EXCERPTED TEXT Start Marker
Animals form an integral part of the nature's ecosystem. Nature has blessed all to thrive and prosper. But, man being the intelligent of them all took undue advantage to race ahead, and thrust his supremacy over others. Rapid expansion of human population combined with the need for growth has created a situation even beyond the control of human beings.

Deforestation and encroachment of lands have led to habitat loss for many animals. It is the most important reason for animal extinction. Tropical Rainforests are inhabited by a large number of animals. Huge demand for forest resources has led to the establishment a large-scale lumbering industry. Clearing of tropical forests for timber resources, for extraction of petroleum and mineral resources, for cash-crop plantations, and subsistence farming has destroyed the natural habitats of native animals.

Habitat loss reduces the health of the ecosystem, and causes a decline in the numbers of the native species. It is believed that elimination of 90 percent of habitats will lead to the reduction in the number of species by 50 percent.

Moreover, adaptability in new environment is difficult for the relocated species. They become susceptible to demographic problems and environmental changes. Some catastrophic events and genetic disorders add to their problems.
EXCERPTED TEXT End Marker
PROVIDED MATERIAL Start Marker
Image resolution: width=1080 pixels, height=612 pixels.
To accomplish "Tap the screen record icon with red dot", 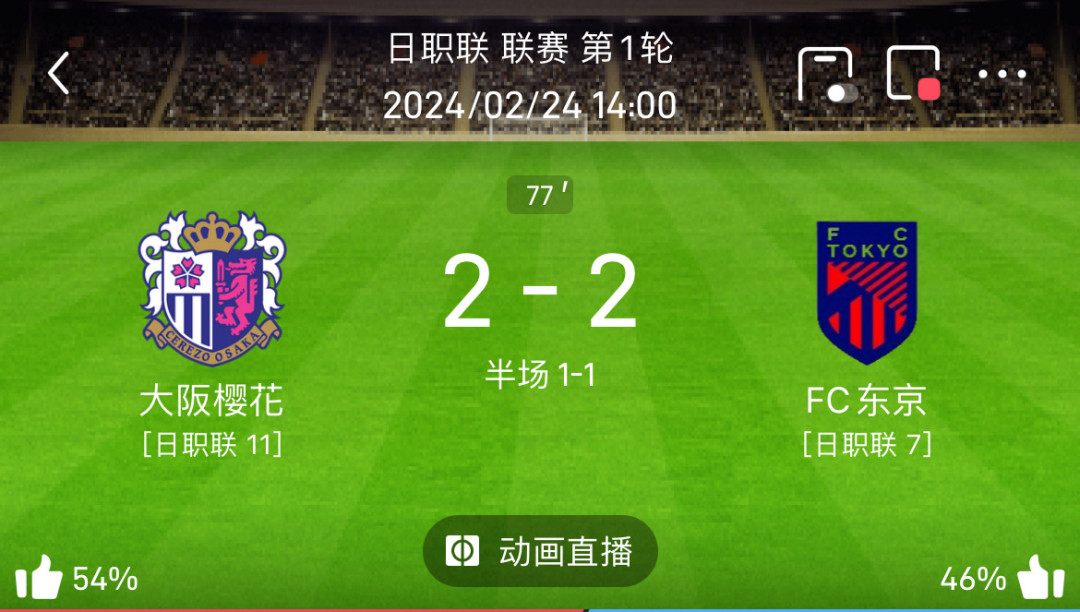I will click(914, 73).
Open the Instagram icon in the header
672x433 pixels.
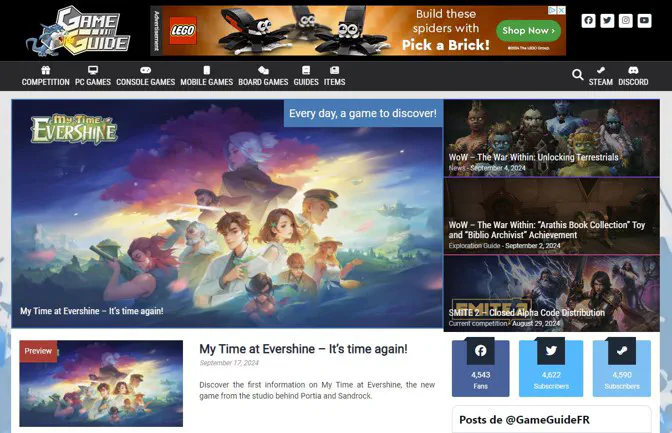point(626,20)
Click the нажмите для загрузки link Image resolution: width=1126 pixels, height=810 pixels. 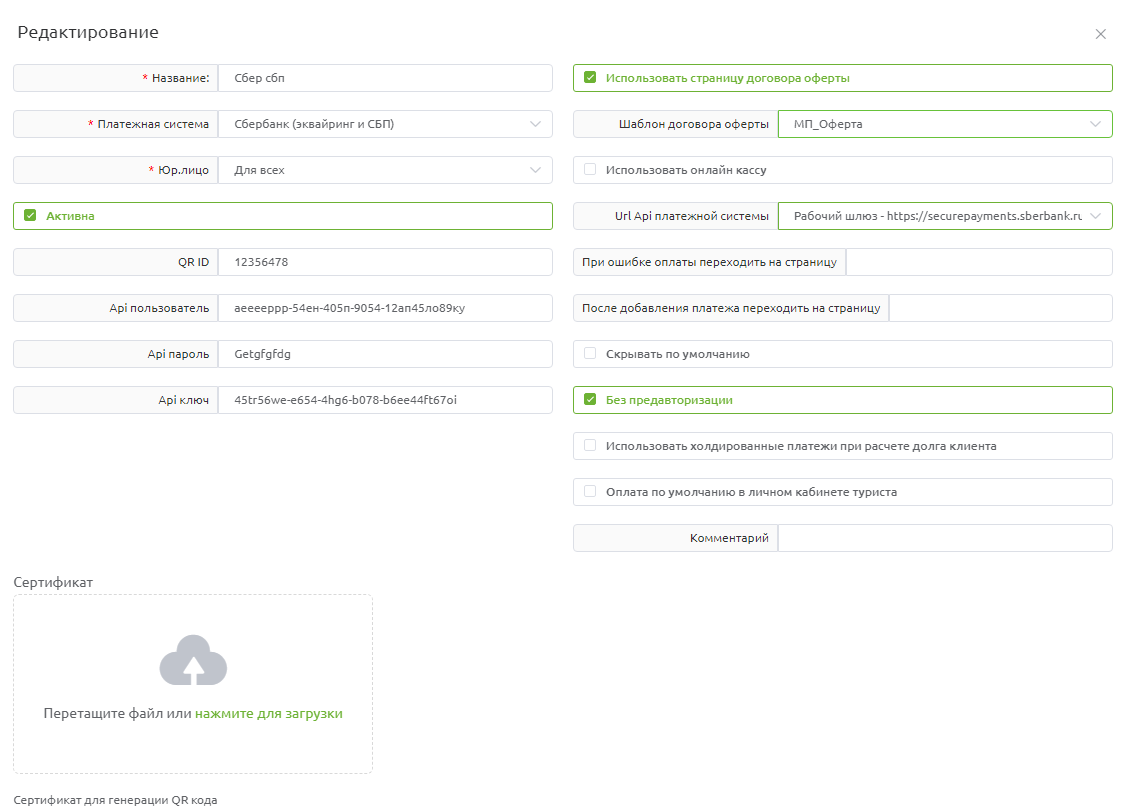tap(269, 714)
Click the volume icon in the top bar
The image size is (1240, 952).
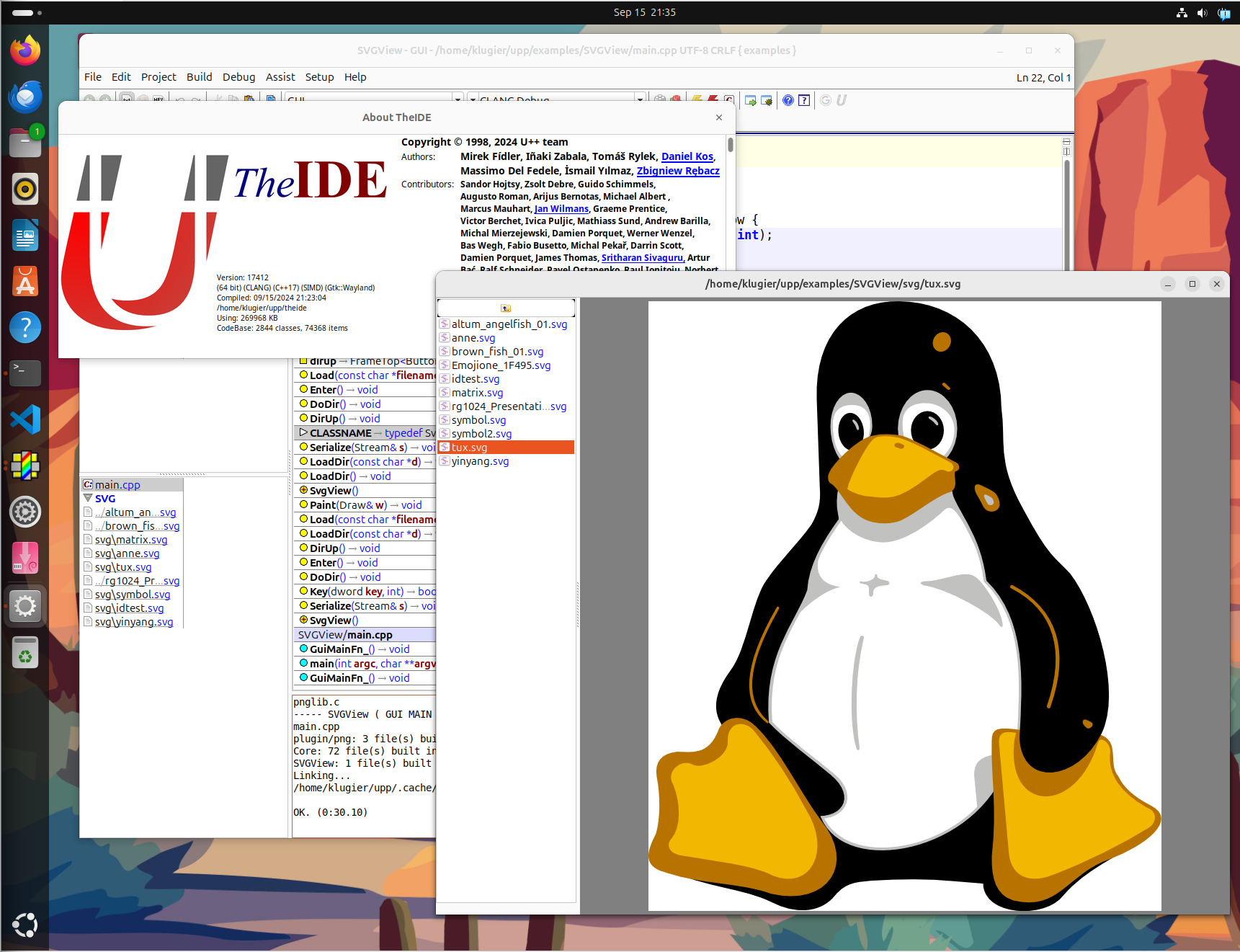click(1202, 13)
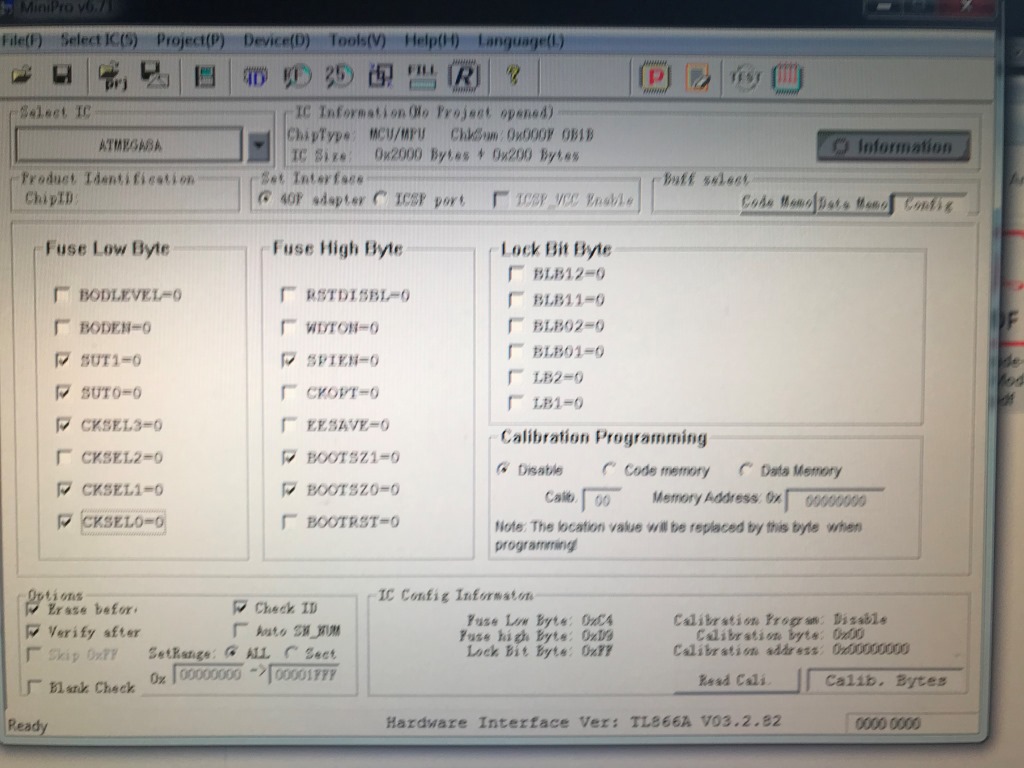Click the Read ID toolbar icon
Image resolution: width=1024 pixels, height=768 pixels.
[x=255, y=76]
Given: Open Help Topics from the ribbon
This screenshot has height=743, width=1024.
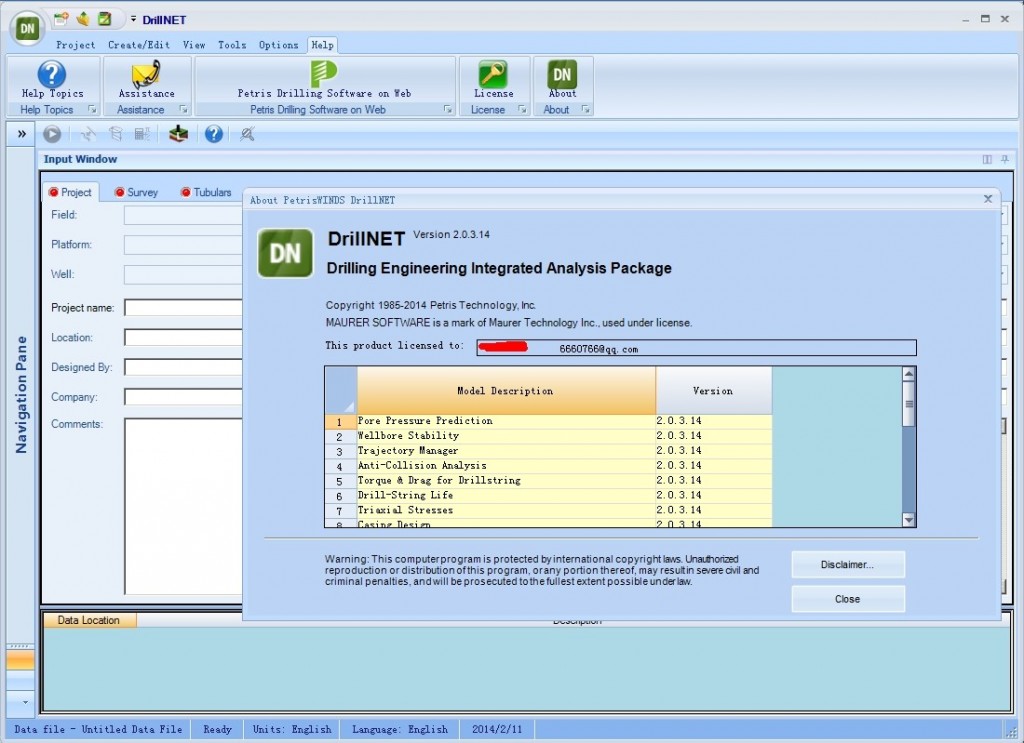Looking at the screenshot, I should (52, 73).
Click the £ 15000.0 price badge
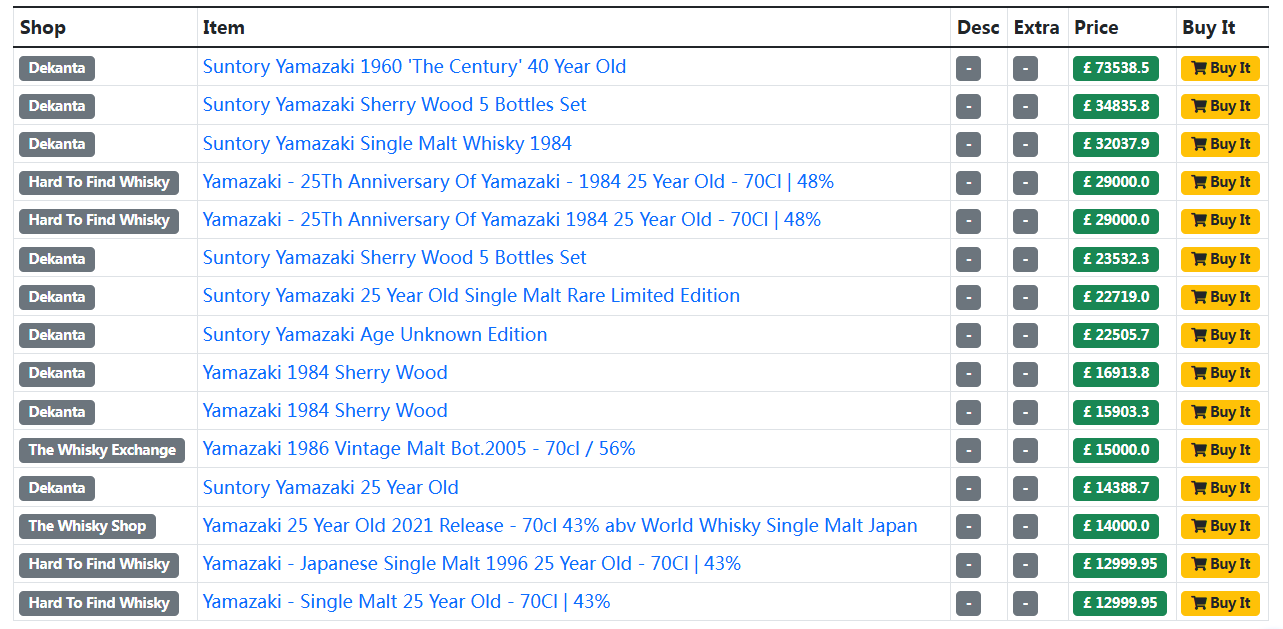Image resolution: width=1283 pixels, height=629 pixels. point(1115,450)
PROVIDED MATERIAL End Marker
» TASKS TO COMPLETE:
1. From the habitat loss passage, list every purpose it gives for clearing tropical forests.
2. Please copy the part of the habitat loss passage that opens with the words containing "Animals form an" and closes with "of native animals.".
3. Does each statement agree with the habitat loss passage? Answer yes or no for each and quote the words that decide it.
(a) Habitat loss is the most important reason for animal extinction.
(b) Eliminating 90 percent of habitats is believed to cut the number of species by 90 percent.
(c) Relocated species adapt easily to a new environment.

» SOLUTIONS:
1.
- Timber resources
- Extraction of petroleum and mineral resources
- Cash-crop plantations
- Subsistence farming

2.
Animals form an integral part of the nature's ecosystem. Nature has blessed all to thrive and prosper. But, man being the intelligent of them all took undue advantage to race ahead, and thrust his supremacy over others. Rapid expansion of human population combined with the need for growth has created a situation even beyond the control of human beings.

Deforestation and encroachment of lands have led to habitat loss for many animals. It is the most important reason for animal extinction. Tropical Rainforests are inhabited by a large number of animals. Huge demand for forest resources has led to the establishment a large-scale lumbering industry. Clearing of tropical forests for timber resources, for extraction of petroleum and mineral resources, for cash-crop plantations, and subsistence farming has destroyed the natural habitats of native animals.

3.
(a) Yes: "It is the most important reason for animal extinction."
(b) No: "will lead to the reduction in the number of species by 50 percent"
(c) No: "adaptability in new environment is difficult for the relocated species"